He soñado en los últimos meses dos veces con qué me iba de
crucero. El último fue muy dilatado en su argumento. El barco aportó en Argel.
Bajamos el grupo que íbamos juntos y yo enseguida tomé una foto, para reñir
inmediatamente a mi amiga X por hacerla ella también, cosa que retrasaría
nuestra visita, que no era de larga duración. Estábamos en un alto y la ciudad
se divisaba a no muy larga distancia. Cuando íbamos calle abajo, un argelino se
ofreció a guiarnos pero, oh problema, hablaba en alemán, por lo que no le entendimos
ni jota. Nos condujo hasta la casa de un sacerdote español. El acceso era harto
difícil pues el ascensor era un tubo en el que sólo cabía una persona: su
entrada estaba casi pegada al suelo de la acera, por lo que había que inclinarse,
introducirse en él, salvar un codo y dejar después que una fuerza te succionara
hacia arriba. Cuando ya estábamos en la sala todos juntos para iniciar la
charla con el sacerdote, yo les hago saber a mis colegas que tenemos que
volvernos pero ya porque el barco no tardará en zarpar. Allá que nos vamos
todos corriendo, con miedo de quedar en tierra y sabiendo la reprimenda que
recibiremos de, oh sorpresa, fray Paco, nuestro guía. Ya en el barco, que tuvo
a bien esperarnos, su mirada colérica nos traspasa a todos.
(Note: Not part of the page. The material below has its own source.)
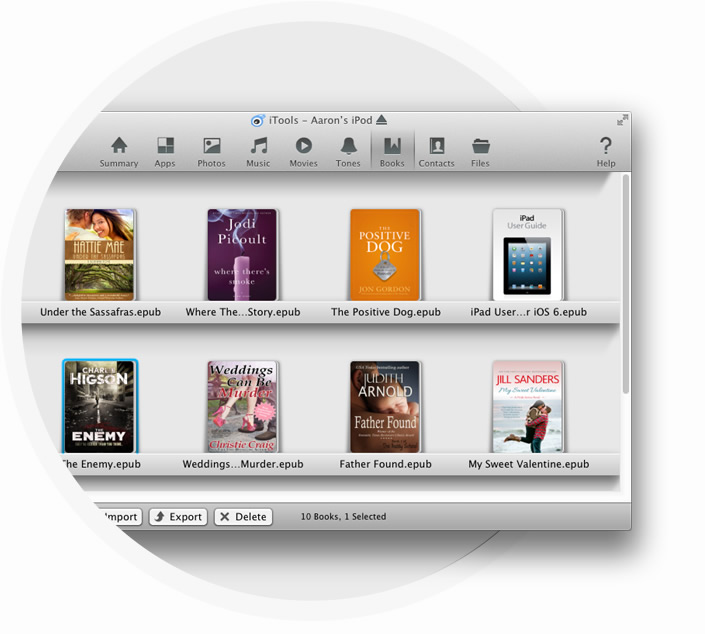Open the Movies section
Viewport: 705px width, 634px height.
coord(303,151)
La salida del puerto de Argel está llena de curvas, timón a la derecha, timón a la izquierda, y dos malecones en forma de inmensas cadenas doradas flanquean su tramo final. Cuando ya estamos en alta mar, me percato de que me robaron el bolso en la capital de Argelia. Pobre de mí. Después me veo subiendo y bajando ascensores sin que acierte nunca a llegar a donde quiero ir, cruzando salas sin fin, preguntando a todo el mundo dónde están los sitios. El final es bonito: mi habitación está encima de la cabina de los pilotos, justo en la proa, y veo como el enorme buque rompe el mar camino de un lejano horizonte.